La (très) attendue deuxième saison de House of Cards – une prestigieuse série mettant en scène un couple de politiciens prêt à tout pour atteindre la Maison Blanche, Franck Underwood (Kevin Spacey) et sa femme Claire (incarnée par Robin Wright) – a été mise à la disposition des passionnés, sur Netflix, le 14 février dernier. A l’instar de la saison initiale, le service américain de vidéo à la demande par abonnement a en effet proposé les 13 épisodes simultanément.
Le véritable Président des Etats-Unis s’est chargé efficacement de la communication par un Tweet, rediffusé à son tour plus de 42 000 fois :
Cette série, symptomatique du « binge watching » (une pratique consistant à regarder plusieurs épisodes consécutivement pendant des heures), a été suivie par des millions de webspectateurs…sur Internet donc, ou via différentes plateformes multimédia reliées à un téléviseur (Xbox, PS3…)
En effet, l’œuvre créée par David Fincher, saluée unanimement par le public comme par la critique, est exclusivement diffusée sur Netflix aux USA (sur Canal+ en France).

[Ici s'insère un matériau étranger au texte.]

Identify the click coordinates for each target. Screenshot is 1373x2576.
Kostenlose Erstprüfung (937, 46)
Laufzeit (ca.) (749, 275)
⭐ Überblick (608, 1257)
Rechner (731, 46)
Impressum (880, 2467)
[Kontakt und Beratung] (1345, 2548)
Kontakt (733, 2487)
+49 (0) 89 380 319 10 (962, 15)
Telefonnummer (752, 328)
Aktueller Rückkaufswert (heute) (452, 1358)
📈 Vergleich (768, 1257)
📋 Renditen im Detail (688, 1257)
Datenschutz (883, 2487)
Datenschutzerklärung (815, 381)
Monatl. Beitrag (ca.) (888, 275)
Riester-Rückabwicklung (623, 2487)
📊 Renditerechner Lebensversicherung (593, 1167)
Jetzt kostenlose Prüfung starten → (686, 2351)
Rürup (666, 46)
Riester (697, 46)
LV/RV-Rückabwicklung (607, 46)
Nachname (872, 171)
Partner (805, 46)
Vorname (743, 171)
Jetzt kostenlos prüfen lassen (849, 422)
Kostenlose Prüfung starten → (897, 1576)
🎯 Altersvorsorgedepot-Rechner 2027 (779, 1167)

Cette société californienne, fondée en 1997, était à l’origine spécialisée dans la vente de DVD par courrier. Elle a toutefois su négocier le virage de l’Internet. House of Cards n’en est que l’onéreux emblème. Les 100 millions de dollars investis pour sa création – pour 26 épisodes – confèrent uniquement l’exclusivité de diffusion, puisque les droits d’exploitation, de DVD et de vente à l’international, sont la propriété de la société Media Rights Capital (MRC). Le modèle économique de l’entreprise repose sur les abonnements de Vidéo à la Demande (SVOD pour « Subscrition Video On Demand ») – un service offrant l’accès à un catalogue de milliers de films et séries.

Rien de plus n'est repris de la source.